Матери Джей соврал, что упал с велосипеда. Правдоподобная ложь — по крайней мере, достаточно правдоподобная, чтобы объяснить порванные джинсы и расквашенный нос. Мать суетилась меньше, чем опасался Джей, всех больше интересовал вечерний повтор «Голубых Гавайев», [105] части посмертной теледани Элвису.
Джей медленно убрал велосипед. Сделал сэндвич, достал банку колы из холодильника, ушел в свою комнату и включил радио. Все казалось обманчиво нормальным, словно Джилли, Зет и Пог-Хилл остались в далеком прошлом. «Стрэнглерз» играли «Распрямиться».
Джей с матерью уехали в те выходные. Он не попрощался.
Ланскне, май 1999 года
Джей работал в саду, когда явилась Попотта с почтой. Маленькая, круглая жеманная девица в алом свитерке. Свой древний велосипед она всегда оставляла у обочины и дальше шла по тропинке.
— Эй, мсье Джей, — вздохнула она, протягивая пачку писем. — Ну почему вы живете так далеко от дороги! Моя tournée [106] всегда на полчаса длиннее, когда вам что-нибудь приходит. Я каждый раз по десять кило сбрасываю, пока сюда дойду. Сколько можно! Повесьте почтовый ящик!
Джей усмехнулся.
— Зайдите, у меня есть свежие chaussons aux pommes [107] Пуату. Кофе на плите. Я как раз собирался пить.
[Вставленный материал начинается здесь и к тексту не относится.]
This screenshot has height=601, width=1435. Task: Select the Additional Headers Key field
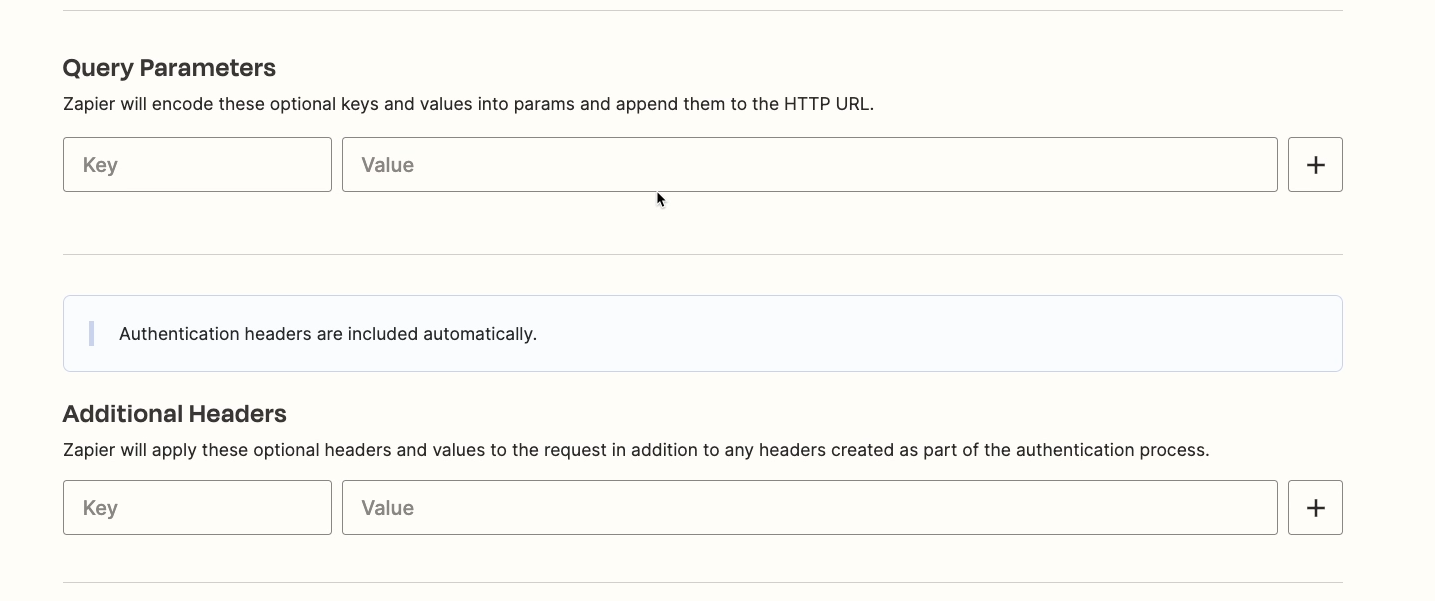(x=197, y=507)
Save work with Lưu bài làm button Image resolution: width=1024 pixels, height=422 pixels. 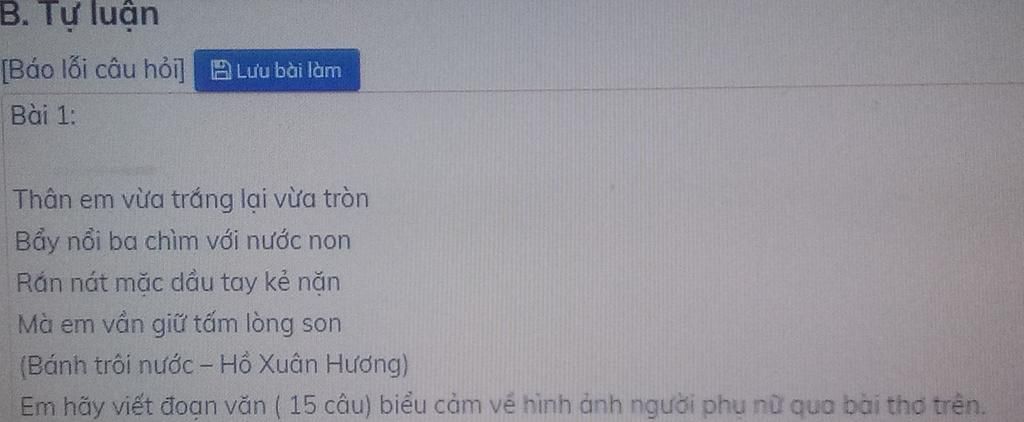tap(278, 70)
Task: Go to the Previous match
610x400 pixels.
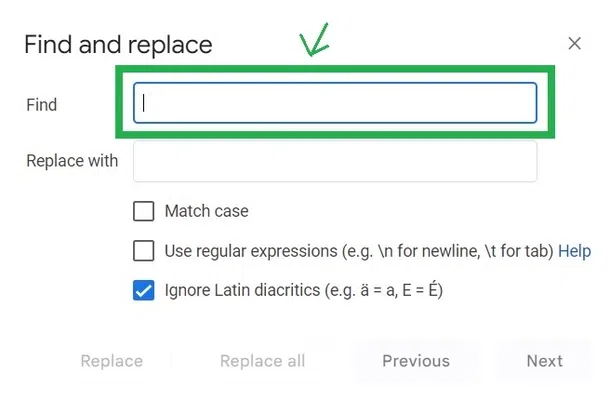Action: 415,361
Попотта воззрилась на него сурово, насколько позволяло ее веселое личико.
— Хотите меня подкупить, Rosbif?
— Нет, madame, — ухмыльнулся он. — Всего лишь запутать.
Она засмеялась.
— Ну разве что штучку. Мне нужны калории. Пока она ела пирожные, Джей открывал письма.
Счет за электричество; анкета из муниципалитета Ажена; маленький плоский пакет, завернутый в коричневую бумагу, подписанный мелким, аккуратным, смутно знакомым почерком.
Обратным адресом стоял Керби-Монктон.
Руки Джея задрожали.
— Надеюсь, там не одни счета, — сказала Попотта, прикончив пирожное и взяв второе. — Охота была выбиваться из сил, чтоб приносить вам дурные вести.
Джей с трудом открыл пакет.
Ему пришлось дважды останавливаться, чтобы унять дрожь в руках. Оберточная бумага толстая, для жесткости проложена куском картона. Записки внутри не оказалось. Лишь кусок желтой бумаги, старательно обернутый вокруг горстки крошечных черных семян. Единственное слово было нацарапано карандашом на бумаге.
«Особые».
— Что такое? — забеспокоилась Попотта. Наверное, он выглядел странно: в одной руке семена, в другой бумага, рот открыт.